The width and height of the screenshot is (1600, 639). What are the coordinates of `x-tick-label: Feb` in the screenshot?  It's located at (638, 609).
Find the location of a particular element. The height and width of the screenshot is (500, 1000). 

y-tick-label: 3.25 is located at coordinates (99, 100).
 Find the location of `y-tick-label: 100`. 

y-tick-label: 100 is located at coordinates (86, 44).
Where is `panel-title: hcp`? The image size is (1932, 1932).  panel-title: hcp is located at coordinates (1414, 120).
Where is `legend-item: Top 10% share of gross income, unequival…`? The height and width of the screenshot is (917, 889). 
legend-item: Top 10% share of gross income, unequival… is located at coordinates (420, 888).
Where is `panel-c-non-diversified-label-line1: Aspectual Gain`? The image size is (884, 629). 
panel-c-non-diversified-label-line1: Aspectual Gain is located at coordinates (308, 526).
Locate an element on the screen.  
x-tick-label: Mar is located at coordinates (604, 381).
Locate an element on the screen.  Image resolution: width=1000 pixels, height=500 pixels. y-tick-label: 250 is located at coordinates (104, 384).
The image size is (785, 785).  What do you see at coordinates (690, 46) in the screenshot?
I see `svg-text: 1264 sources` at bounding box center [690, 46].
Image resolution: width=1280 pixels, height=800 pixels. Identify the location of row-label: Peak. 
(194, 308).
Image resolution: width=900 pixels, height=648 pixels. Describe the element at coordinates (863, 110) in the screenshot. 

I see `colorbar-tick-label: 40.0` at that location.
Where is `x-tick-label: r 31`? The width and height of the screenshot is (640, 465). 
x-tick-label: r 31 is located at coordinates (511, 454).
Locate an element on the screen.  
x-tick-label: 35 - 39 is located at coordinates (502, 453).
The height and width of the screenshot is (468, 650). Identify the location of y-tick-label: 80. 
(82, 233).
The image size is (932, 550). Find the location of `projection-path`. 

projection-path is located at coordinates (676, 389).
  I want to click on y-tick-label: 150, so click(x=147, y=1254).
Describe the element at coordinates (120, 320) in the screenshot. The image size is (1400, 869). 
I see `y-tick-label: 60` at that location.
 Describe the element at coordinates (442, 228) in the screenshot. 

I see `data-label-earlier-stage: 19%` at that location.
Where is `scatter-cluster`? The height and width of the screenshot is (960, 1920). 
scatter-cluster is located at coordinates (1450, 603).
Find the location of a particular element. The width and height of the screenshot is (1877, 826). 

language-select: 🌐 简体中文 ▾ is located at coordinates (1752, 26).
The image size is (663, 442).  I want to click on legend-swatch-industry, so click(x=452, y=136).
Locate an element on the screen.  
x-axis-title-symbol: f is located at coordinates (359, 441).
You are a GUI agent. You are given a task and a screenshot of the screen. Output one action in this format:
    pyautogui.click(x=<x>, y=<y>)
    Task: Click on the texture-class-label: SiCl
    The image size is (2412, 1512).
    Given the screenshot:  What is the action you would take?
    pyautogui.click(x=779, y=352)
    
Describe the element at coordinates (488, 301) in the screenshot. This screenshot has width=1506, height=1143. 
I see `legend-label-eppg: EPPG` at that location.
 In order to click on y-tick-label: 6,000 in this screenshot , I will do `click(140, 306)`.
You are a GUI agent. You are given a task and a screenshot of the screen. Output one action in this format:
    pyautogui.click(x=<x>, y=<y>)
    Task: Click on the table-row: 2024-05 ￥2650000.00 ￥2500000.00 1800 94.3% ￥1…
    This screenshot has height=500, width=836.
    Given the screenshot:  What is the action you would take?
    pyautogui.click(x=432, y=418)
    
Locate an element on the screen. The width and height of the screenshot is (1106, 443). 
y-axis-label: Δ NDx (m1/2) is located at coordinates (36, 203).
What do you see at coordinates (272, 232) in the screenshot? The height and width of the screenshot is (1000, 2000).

[Exercise brief]: Set down these lines exactly as they appear above.

[Your solution]:
The width and height of the screenshot is (1600, 639). What are the coordinates of `x-tick-label: Feb` in the screenshot?  It's located at (638, 609).
Find the location of a particular element. The height and width of the screenshot is (500, 1000). 

y-tick-label: 3.25 is located at coordinates (99, 100).
 Find the location of `y-tick-label: 100`. 

y-tick-label: 100 is located at coordinates (86, 44).
Where is `panel-title: hcp`? The image size is (1932, 1932).  panel-title: hcp is located at coordinates (1414, 120).
Where is `legend-item: Top 10% share of gross income, unequival…`? The height and width of the screenshot is (917, 889). 
legend-item: Top 10% share of gross income, unequival… is located at coordinates (420, 888).
Where is `panel-c-non-diversified-label-line1: Aspectual Gain`? The image size is (884, 629). 
panel-c-non-diversified-label-line1: Aspectual Gain is located at coordinates (308, 526).
Locate an element on the screen.  
x-tick-label: Mar is located at coordinates (604, 381).
Locate an element on the screen.  Image resolution: width=1000 pixels, height=500 pixels. y-tick-label: 250 is located at coordinates (104, 384).
The image size is (785, 785).  What do you see at coordinates (690, 46) in the screenshot?
I see `svg-text: 1264 sources` at bounding box center [690, 46].
Image resolution: width=1280 pixels, height=800 pixels. Identify the location of row-label: Peak. 
(194, 308).
Image resolution: width=900 pixels, height=648 pixels. Describe the element at coordinates (863, 110) in the screenshot. 

I see `colorbar-tick-label: 40.0` at that location.
Where is `x-tick-label: r 31`? The width and height of the screenshot is (640, 465). 
x-tick-label: r 31 is located at coordinates (511, 454).
Locate an element on the screen.  
x-tick-label: 35 - 39 is located at coordinates (502, 453).
The height and width of the screenshot is (468, 650). Identify the location of y-tick-label: 80. 
(82, 233).
The image size is (932, 550). Find the location of `projection-path`. 

projection-path is located at coordinates (676, 389).
  I want to click on y-tick-label: 150, so click(x=147, y=1254).
Describe the element at coordinates (120, 320) in the screenshot. The image size is (1400, 869). 
I see `y-tick-label: 60` at that location.
 Describe the element at coordinates (442, 228) in the screenshot. 

I see `data-label-earlier-stage: 19%` at that location.
Where is `scatter-cluster`? The height and width of the screenshot is (960, 1920). 
scatter-cluster is located at coordinates (1450, 603).
Find the location of a particular element. The width and height of the screenshot is (1877, 826). 

language-select: 🌐 简体中文 ▾ is located at coordinates (1752, 26).
The image size is (663, 442).  I want to click on legend-swatch-industry, so click(x=452, y=136).
Locate an element on the screen.  
x-axis-title-symbol: f is located at coordinates (359, 441).
You are a GUI agent. You are given a task and a screenshot of the screen. Output one action in this format:
    pyautogui.click(x=<x>, y=<y>)
    Task: Click on the texture-class-label: SiCl
    The image size is (2412, 1512).
    Given the screenshot:  What is the action you would take?
    pyautogui.click(x=779, y=352)
    
Describe the element at coordinates (488, 301) in the screenshot. This screenshot has width=1506, height=1143. 
I see `legend-label-eppg: EPPG` at that location.
 In order to click on y-tick-label: 6,000 in this screenshot , I will do `click(140, 306)`.
You are a GUI agent. You are given a task and a screenshot of the screen. Output one action in this format:
    pyautogui.click(x=<x>, y=<y>)
    Task: Click on the table-row: 2024-05 ￥2650000.00 ￥2500000.00 1800 94.3% ￥1…
    This screenshot has height=500, width=836.
    Given the screenshot:  What is the action you would take?
    pyautogui.click(x=432, y=418)
    
Locate an element on the screen. The width and height of the screenshot is (1106, 443). 
y-axis-label: Δ NDx (m1/2) is located at coordinates (36, 203).
What do you see at coordinates (272, 232) in the screenshot? The height and width of the screenshot is (1000, 2000).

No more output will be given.